Manjatuhkan diri didalam kebinasaan adalah menyibukkan diri dalam
memelihara harta dan meniggalkan jihad.. Abu Imron mengatakan bahwa Abu
Ayyub adalah seorang sahabat yang senantiasa ikut berjihad di jalan
Allah hingga dia dimakamkan di Konstantinopel. Abu Ayyub memberitahu
bahwa yang dimaksud dengan menjatuhkan diri dalam kebinasaan adalah
meninggalkan jihad dan dalam hal inilah ayat itu diturunkan. Riwayat
yang sama juga berasal dari Ibnu Abbas, Hudzaifah, al Hasan, Qatadah,
Mujahid dan adh Dhahak.
Al Qurthubi al Maliki didalam tafsirnya mengatakan bahwa para ulama
telah berbeda pendapat tentang seorang laki-laki yang masuk sendirian
kedalam kerumunan musuh dalam suatu peperangan maka al Qasim bin al
Muhirah, al Qasim bin Muhammad dan Abdul Malik dari ulama kami (maszhab
Maliki) mengatakan bahwa tidak mengapa seorang sendirian masuk kedalam
kerumunan musuh jika dirinya memiliki kekuatan dengan niat yang ikhlas
karena Allah. Dan jika dia tidak memiliki kekuatan maka hal itu adalah
menjatuhkan diri dalam kebinasaan.
Imam ar Razi asy Syafi’i mengatakan didalam tafsirnya bahwa makna
dari “dan janganlah kamu menjatuhkan dirimu sendiri ke dalam kebinasaan”

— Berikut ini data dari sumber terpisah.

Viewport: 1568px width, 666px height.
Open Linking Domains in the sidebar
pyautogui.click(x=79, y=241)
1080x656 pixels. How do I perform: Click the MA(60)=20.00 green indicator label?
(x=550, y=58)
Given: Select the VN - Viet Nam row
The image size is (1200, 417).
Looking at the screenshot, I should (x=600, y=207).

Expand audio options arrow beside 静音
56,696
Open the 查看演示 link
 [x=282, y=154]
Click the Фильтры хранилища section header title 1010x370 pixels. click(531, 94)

adalah janganlah kamu masuk menemui musuhmu sementara kamu tidak
berharap mafaatnya, dan jika kamu melakukan hal itu maka kamu telah
membunuh dirimu sendiri dan ini tidaklah dihalalkan. Dan diwajibkan
untuk masuk menemui kerumunan musuh jika dia berkeinginan kuat untuk
mengalahkan musuh walaupun dia takut terbunuh sedangkan jika ia sudah
putus asa dari mengalahkan mereka dan adanya kemungkinan besar dirinya
akan terbunuh maka hendaklah dia tidak memaksa masuk ketengah-tengah
mereka, pendapat ini berasal dari Baro bin ‘Azib.
Syeikhul Islam Ibnu Tamiyah mengatakan didalam fatwanya yang terkenal
tentang peperangan dengan pasukan Tartar yang berargumentasi dengan apa
yang diriwayatkan oleh Imam Muslim dari kisah al Ukhdud. Didalamnya
disebutkan seorang remaja yang memerintahkan agar dirinya dibunuh demi
kemenangan agamanya,”Dia meminta kepada mereka agar menghujamkannya
dengan anak panah maka mereka pun mengatakan,’Bismillah, demi Robb
(Tuhan) laki-laki ini.” Beliau pun mengatakan bahwa karena inilah para
ulama dari madzhab yang empat membolehkan seorang mujahid yang masuk
ketengah-tengah barisan pasukan kafir walaupun dirinya meyakini bahwa
dia akan terbunuh jika didalamnya terdapat kemaslahatan bagi kaum
muslimin. (www.islamonline.net)
Apa yang dilakukan para mujahidin di bumi Jihad ini bisa dikategorikan
sebagai syahid dunia akherat karena mereka melakukan amaliyah
istisyhadiyah (mencari kematian syahid) di medan pertempuran melawan
musuh-musuh Allah swt dan kaum muslimin demi kejayaan agama-Nya.
Imam Hasan Al Banna
Tentang siapa Imam Al Banna maka anda bisa membacanya didalam jawaban saya sebelumnya yang berjudul “Hukum Membaca Al Ma’surat”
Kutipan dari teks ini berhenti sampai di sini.